The rock’n’roll bad boy of tennis is watchably if uncritically celebrated in this documentary portrait by Barney Douglas; it is a film that leaves unsolved the riddle, if it is a riddle, of John McEnroe’s confrontational on-court personality. (Ever since my own teen years, I have been waiting for an interviewer to ask John if he ever saw an opponent’s ball called out when it was obviously in, and was tempted to scream with perfectionist rage against his own interests.) McEnroe is an engaging raconteur: funny and disarming about his excessive drug use – specifically cocaine – under the influence of Dionysiac sensualist and Studio 54-habitué Vitas Gerulaitis back in the good old days of the wooden racket and the disco glitter ball. It surely exacerbated his alarming temper. “People today use performance-enhancing drugs,” says McEnroe. “We used performance-detracting drugs.” And as for drugs not being good for you, McEnroe cheerfully says: “They were good so you can appreciate your life a little more …” McEnroe can still summon a snarl when he remembers being told off by the grumpy Wimbledon authorities for not showing up to the champions’ dinner and doing the traditional dance with ladies’ champ Martina Navratilova: “Big fucking deal!”

But the awful truth is that the good times were when he was on the way up, culminating in the mythic encounters with Björn Borg.

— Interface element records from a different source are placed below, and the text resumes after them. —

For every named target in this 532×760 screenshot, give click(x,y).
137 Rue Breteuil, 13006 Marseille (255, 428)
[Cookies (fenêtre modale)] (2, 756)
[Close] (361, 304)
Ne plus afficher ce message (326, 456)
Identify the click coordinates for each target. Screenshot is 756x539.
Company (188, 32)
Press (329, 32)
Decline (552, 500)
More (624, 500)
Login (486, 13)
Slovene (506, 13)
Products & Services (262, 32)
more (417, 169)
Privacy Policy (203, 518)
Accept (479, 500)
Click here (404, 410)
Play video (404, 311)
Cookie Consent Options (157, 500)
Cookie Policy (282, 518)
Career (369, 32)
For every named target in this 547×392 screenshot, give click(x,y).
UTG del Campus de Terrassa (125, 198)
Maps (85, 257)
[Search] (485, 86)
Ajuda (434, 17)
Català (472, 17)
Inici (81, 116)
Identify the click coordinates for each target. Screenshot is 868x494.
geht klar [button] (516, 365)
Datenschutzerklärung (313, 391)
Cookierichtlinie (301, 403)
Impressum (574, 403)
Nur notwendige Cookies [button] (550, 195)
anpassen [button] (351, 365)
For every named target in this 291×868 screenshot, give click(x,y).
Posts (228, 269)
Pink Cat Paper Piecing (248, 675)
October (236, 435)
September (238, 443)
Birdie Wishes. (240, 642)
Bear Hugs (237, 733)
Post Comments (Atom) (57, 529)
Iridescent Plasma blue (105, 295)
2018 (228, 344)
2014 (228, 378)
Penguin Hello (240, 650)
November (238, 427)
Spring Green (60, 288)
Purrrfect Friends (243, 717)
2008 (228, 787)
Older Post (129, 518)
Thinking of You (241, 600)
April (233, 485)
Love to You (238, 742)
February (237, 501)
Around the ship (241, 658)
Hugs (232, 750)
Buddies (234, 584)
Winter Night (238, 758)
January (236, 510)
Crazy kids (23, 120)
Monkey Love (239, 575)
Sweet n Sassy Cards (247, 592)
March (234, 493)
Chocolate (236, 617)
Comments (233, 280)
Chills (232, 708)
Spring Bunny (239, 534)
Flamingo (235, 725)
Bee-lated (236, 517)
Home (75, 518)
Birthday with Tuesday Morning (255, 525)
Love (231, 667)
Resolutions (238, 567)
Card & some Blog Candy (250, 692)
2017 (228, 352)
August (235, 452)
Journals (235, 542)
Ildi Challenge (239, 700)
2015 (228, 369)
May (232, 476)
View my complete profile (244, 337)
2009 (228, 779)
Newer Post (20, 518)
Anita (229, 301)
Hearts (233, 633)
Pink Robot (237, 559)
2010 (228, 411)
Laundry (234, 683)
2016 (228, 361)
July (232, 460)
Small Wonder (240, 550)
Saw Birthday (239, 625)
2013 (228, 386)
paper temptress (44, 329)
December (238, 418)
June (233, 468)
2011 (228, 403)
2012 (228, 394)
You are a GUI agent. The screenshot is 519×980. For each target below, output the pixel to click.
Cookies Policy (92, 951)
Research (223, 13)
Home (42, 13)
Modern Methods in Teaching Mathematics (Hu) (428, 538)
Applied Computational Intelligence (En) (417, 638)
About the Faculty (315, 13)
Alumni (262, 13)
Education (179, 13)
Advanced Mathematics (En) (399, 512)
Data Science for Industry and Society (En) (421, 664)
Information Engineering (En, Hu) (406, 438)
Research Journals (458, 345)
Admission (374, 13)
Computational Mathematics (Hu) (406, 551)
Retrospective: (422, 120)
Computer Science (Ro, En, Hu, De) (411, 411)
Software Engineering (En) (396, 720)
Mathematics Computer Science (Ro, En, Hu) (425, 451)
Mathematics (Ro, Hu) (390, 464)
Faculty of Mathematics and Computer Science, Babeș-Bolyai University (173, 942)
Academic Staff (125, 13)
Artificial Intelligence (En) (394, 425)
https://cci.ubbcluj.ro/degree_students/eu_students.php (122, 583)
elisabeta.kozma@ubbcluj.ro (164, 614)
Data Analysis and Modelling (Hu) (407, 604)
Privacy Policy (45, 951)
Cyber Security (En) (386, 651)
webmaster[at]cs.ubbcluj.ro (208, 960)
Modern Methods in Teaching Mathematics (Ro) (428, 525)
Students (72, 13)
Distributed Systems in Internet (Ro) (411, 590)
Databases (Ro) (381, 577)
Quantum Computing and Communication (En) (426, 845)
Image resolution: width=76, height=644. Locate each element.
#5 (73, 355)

Being and staying at the top was lonely and stressed; McEnroe’s invincibility inevitably cracked as the 80s wore on, and the road back down was unpleasant, complicated by his disintegrating marriage to Tatum O’Neal and his complex relationship with his father-slash-manager John McEnroe (who is shown reprimanding an interviewer for calling him “John McEnroe Sr” – he is just “John McEnroe”, he says; his son is “John McEnroe Jr”). John had to fire his dad as his manager because, he said, he wanted a real relationship with him. Doubtless that’s true for the most part, although I wonder if a part of both men knew that he was firing his dad because he thought a professional manager could reverse his slump.

I would have liked to hear more about McEnroe’s participation in seniors’ tournaments and his tremendous commentating career for the BBC. And I wondered if anyone was going to compare him with that other celebrity bad boy New Yorker and uber-winner with a formidable dad: Donald Trump. And what about his legacy? Did he normalise aggressive behaviour in tennis? It doesn’t look like it; perhaps the group dynamic is that there is only ever room for one superbrat, and now it seems to be Nick Kyrgios. The film shows McEnroe pacing the night-time streets of New York: it’s as good a metaphor as any for his restless personality.